## BEGIN DOCUMENT TEXT

Whether enjoying the comforting waft of fresh baking from their kitchen, the simple shared pleasure of admiring the rose garden together, or even simply the joy of sitting absorbing their wise words of experience – our interaction and reliance on grandparents has perhaps traditionally been rooted in a recognition that the time spent bringing up their own children is then rewarded with a more leisurely role in family life as new generations emerge.

Today, however, on Grandparents’ Day, at CHILDREN 1ST we know that the once traditional role of the grandparent in many Scottish families is facing an evolution in response to children’s needs.

As one of Scotland’s leading children’s charities, we have witnessed a growth in the numbers of recognised grandparents becoming kinship carers – that is, people caring for a child who can no longer live with their parents.

Helping vulnerable children and young people thrive safely within their families is at the heart of what CHILDREN 1ST does, and as a result we were commissioned by the Scottish Government in March 2011 to develop and implement a national service to support kinship carers. A service which aims to improve children’s lives through helping the kinship carers who look after them.

Increasingly, we see evidence that grandparents make up the highest percentage group of such carers using our national kinship care helpline service, and as a result, they are a key influence on our campaigns as we push for greater representation for them and the children they’re bringing up. On average, year on year since 2011, we have seen around 100 more grandparents contacting us annually about kinship care.

Our helpline, run by ParentLine Scotland, is available to kinship carers 365 days a year and our interaction with and support for grandparents in this service proves to us that the informality of kinship care has positive outcomes for vulnerable children and young people.

## END DOCUMENT TEXT
## BEGIN COLLECTED MATERIAL

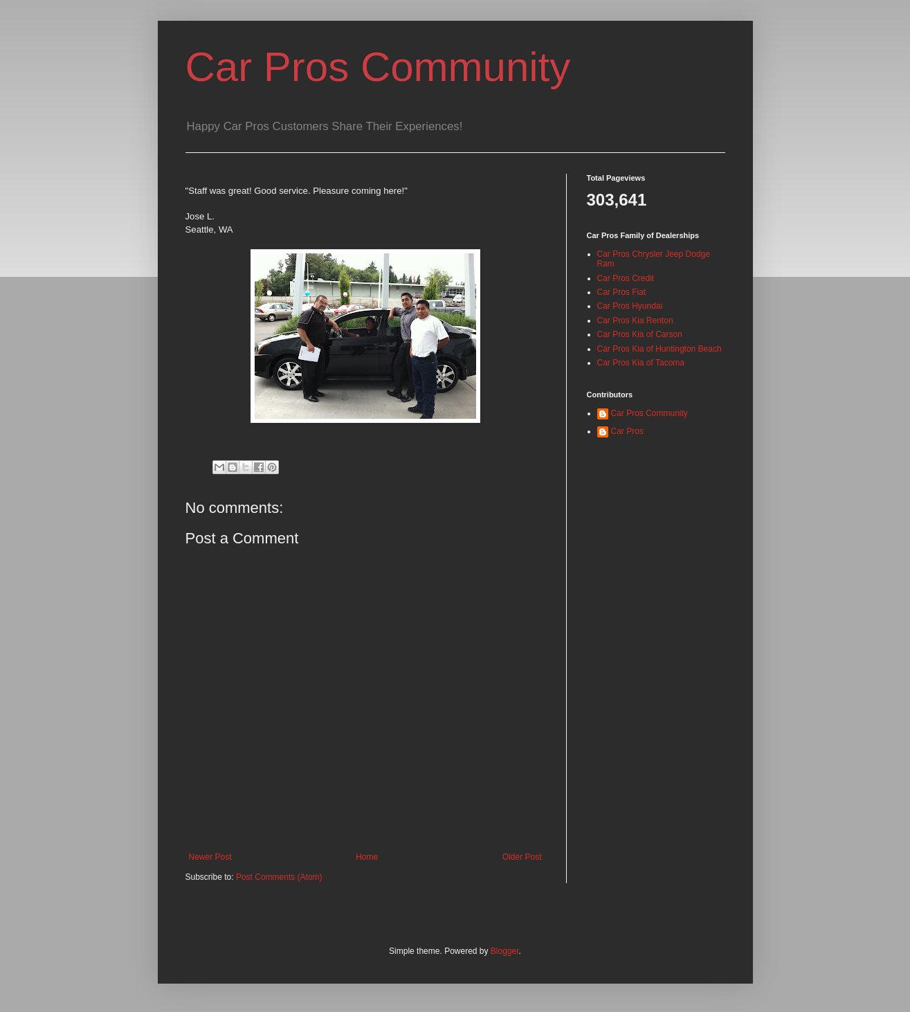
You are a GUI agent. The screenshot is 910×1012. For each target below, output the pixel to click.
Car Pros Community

## END COLLECTED MATERIAL

■ DIRECTIVE 1 ■
In the text on grandparents as kinship carers, in what month and year did the Scottish Government commission CHILDREN 1ST to develop a national kinship care service?
■ DIRECTIVE 2 ■
For each statement, say whether it agrees with the text on grandparents as kinship carers: (a) The kinship care helpline is run by ParentLine Scotland. (b) The helpline is open only on weekdays. (c) Since 2011, about 100 fewer grandparents have contacted the charity each year.

■ CORRECT OUTPUT 1 ■
March 2011.

■ CORRECT OUTPUT 2 ■
(a) Yes: "Our helpline, run by ParentLine Scotland"
(b) No: "available to kinship carers 365 days a year"
(c) No: "we have seen around 100 more grandparents contacting us annually"